To run map reduce against the dataset we have uploaded, we have to add the blob container in the cluster’s configuration page, if you are trying to learn how to create a new cluster. Please take a look at this video: Creating your first HDInsight cluster and run samples

HDInsight’s Default Storage Account: Windows Azure Blob Storage

The diagram below explains the difference between HDFS, or the distributed file system natively to Hadoop, and the Azure blob storage. Our engineering team had to do extra work to make the Azure blob storage system work with Hadoop.

The original HDFS uses of many local disks on the cluster, while azure blob storage is a remote storage system to all the compute nodes in the cluster. For beginners, all you have to know is that the HDInsight team has abstracted both systems for you through the HDFS tool. And you should use the Azure blob storage as a default, since when you tear down the cluster, all your files will still persist in the remote storage system.

On the other hand, when you tear down a cluster, the content you store on HDFS contained on the cluster will disappear with it.
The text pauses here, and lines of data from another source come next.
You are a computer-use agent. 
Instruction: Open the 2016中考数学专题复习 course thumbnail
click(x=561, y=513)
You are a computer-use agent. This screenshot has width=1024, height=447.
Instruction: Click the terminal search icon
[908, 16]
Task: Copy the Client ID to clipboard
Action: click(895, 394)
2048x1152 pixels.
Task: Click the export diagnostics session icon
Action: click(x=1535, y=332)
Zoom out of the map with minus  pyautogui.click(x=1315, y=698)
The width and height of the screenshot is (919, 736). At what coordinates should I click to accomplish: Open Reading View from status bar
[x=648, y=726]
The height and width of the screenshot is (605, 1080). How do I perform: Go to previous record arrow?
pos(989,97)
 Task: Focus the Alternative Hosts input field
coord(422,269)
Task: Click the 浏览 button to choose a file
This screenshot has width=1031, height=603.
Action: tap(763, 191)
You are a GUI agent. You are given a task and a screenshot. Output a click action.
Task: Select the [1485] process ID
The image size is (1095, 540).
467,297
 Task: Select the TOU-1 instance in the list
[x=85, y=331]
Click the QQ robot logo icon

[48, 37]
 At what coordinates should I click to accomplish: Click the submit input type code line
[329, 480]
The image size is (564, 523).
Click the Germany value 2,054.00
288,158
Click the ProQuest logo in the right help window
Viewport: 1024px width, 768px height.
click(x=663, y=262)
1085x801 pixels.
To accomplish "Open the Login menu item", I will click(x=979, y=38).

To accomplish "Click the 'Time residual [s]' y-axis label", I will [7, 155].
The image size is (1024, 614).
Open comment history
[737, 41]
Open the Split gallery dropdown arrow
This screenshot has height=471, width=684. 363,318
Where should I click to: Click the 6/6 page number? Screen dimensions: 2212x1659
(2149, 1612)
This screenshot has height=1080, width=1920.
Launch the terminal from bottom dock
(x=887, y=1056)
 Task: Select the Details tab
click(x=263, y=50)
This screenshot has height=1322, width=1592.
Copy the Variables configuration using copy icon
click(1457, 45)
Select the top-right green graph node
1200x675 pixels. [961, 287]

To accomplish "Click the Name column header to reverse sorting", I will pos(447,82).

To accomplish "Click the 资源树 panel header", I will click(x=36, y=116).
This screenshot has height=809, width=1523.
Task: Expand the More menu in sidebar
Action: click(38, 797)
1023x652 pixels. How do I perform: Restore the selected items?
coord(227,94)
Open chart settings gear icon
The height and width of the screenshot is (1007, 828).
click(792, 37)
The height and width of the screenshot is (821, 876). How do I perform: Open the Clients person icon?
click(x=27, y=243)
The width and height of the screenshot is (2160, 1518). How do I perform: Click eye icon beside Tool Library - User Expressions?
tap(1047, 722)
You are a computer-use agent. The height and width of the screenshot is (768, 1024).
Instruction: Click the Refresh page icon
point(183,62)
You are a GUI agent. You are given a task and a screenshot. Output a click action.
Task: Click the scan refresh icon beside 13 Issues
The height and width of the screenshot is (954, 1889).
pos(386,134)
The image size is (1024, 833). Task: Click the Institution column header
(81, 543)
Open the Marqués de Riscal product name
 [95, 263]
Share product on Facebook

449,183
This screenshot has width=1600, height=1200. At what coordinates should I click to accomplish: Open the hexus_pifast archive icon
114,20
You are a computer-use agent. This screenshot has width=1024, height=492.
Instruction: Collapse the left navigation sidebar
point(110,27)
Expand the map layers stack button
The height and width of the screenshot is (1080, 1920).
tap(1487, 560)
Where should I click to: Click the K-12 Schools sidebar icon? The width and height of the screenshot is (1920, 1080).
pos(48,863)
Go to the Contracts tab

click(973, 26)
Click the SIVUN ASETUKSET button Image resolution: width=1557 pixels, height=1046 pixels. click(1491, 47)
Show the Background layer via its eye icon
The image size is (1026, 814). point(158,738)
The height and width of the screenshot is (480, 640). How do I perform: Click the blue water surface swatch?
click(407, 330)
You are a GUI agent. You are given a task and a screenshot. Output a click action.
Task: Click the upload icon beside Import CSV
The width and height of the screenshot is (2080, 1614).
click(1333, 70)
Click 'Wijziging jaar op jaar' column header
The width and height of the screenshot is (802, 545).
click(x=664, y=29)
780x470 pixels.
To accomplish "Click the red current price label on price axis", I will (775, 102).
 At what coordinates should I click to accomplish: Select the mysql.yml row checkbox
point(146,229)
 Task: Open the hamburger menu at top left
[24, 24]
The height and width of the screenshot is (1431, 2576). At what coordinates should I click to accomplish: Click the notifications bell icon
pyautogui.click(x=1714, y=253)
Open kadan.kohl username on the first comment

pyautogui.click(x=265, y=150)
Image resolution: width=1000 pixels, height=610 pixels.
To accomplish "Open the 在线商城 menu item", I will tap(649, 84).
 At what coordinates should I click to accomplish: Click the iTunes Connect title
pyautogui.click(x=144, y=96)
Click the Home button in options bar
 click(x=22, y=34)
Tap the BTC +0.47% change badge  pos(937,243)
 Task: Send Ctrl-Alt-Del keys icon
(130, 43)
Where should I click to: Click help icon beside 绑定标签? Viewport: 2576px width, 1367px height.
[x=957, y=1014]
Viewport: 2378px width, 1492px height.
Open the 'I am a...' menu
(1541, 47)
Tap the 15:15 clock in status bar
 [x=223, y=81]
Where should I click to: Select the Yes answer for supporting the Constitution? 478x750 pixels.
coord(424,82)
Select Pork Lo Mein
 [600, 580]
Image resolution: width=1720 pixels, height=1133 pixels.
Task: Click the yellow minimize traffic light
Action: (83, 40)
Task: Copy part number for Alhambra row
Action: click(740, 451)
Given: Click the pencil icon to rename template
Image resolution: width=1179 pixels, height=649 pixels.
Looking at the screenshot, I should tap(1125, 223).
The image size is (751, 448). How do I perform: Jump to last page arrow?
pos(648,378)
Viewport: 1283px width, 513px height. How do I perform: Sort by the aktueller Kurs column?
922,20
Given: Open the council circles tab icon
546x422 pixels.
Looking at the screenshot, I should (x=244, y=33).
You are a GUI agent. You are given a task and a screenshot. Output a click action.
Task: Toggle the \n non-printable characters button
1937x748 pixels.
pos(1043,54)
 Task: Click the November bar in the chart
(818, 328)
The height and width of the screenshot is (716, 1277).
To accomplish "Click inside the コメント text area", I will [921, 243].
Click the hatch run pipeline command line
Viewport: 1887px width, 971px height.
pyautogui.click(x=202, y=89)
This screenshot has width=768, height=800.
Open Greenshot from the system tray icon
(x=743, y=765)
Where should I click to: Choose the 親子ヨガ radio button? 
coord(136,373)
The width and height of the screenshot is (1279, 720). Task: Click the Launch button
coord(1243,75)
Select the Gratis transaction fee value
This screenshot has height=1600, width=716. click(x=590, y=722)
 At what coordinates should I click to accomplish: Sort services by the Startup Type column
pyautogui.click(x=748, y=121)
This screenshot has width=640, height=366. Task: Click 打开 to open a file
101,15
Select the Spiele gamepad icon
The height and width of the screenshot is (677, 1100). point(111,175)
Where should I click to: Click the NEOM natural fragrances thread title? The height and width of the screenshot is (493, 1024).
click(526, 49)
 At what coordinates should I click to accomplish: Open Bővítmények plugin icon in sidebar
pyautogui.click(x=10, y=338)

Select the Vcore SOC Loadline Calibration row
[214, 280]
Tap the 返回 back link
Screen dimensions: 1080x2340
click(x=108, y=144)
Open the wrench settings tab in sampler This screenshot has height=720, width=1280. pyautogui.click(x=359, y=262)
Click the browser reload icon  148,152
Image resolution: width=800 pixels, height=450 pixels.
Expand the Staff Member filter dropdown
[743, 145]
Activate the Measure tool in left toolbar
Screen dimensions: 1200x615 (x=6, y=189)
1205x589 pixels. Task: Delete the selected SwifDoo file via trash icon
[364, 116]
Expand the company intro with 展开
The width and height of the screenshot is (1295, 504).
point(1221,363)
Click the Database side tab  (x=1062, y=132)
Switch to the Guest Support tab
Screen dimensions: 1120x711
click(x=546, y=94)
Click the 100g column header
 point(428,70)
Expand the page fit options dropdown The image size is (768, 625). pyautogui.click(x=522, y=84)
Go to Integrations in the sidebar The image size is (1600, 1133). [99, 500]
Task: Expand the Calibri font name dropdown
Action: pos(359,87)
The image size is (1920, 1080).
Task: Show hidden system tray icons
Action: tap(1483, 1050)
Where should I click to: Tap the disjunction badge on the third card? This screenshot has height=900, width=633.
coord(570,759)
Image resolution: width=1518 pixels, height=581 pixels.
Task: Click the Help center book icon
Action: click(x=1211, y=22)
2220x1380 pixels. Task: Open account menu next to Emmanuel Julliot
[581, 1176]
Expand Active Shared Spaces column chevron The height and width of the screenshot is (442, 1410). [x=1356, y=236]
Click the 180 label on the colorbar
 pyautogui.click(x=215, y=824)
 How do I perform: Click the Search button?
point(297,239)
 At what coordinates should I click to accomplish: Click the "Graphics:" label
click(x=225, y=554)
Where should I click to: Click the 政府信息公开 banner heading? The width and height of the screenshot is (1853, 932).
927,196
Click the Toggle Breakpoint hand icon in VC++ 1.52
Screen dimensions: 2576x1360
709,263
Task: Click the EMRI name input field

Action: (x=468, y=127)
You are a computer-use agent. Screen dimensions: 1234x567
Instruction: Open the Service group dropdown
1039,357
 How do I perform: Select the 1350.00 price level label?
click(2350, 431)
So, only store temp data that you don’t mind losing in HDFS. Or before you tear down the cluster, you should copy them to your blob storage account.

You can explicitly reference hdfs (local) by using hdfs:// while asv:/// to reference files in the blob storage system. (default).

Adding Additional Azure Blob Storage container to your HDInsight Cluster

On the head node of the HDInsight cluster in C:\apps\dist\hadoop-1.1.0-SNAPSHOT\conf\core-sites.html, you need to add:

<property>
<name>fs.azure.account.key.[account_name].blob.core.windows.net</name>
<value>[account-key]</value>
</property>

For example, in my account, I simply copied the default property and added the new name/key pair.

In the RDP session, using the Hadoop commandline console, we can verify the new storage can be accessed.

In the JavaScript Console, it works just the same.

Deploy and Run word count against the second storage

In the samples page in the HDInsight Console.

Deploy the Word Count sample.

Modify Parameter 1 to: asv://textfiles@gutenbergstore.blob.core.windows.net/ asv:///DaVinciAllTopWords

Navigate all the way back to the main page and click on Job History, find the job that you just started running.

You may also check more detailed progress in the RDP session, recall that we have 40 files, and there are 16 mappers total (16 cores) running in parallel. The current status is: 16 complete, 16 running 8 pending.

The job completed within about 10 minutes, and the results are stored in DaVinciAllTopWords directory.

The results is about 256mb

Conclusion

We showed you how to configure additional ASV storage on your HDInsight Cluster to run Map Reduce Jobs against. This concludes our 3 part blog Set.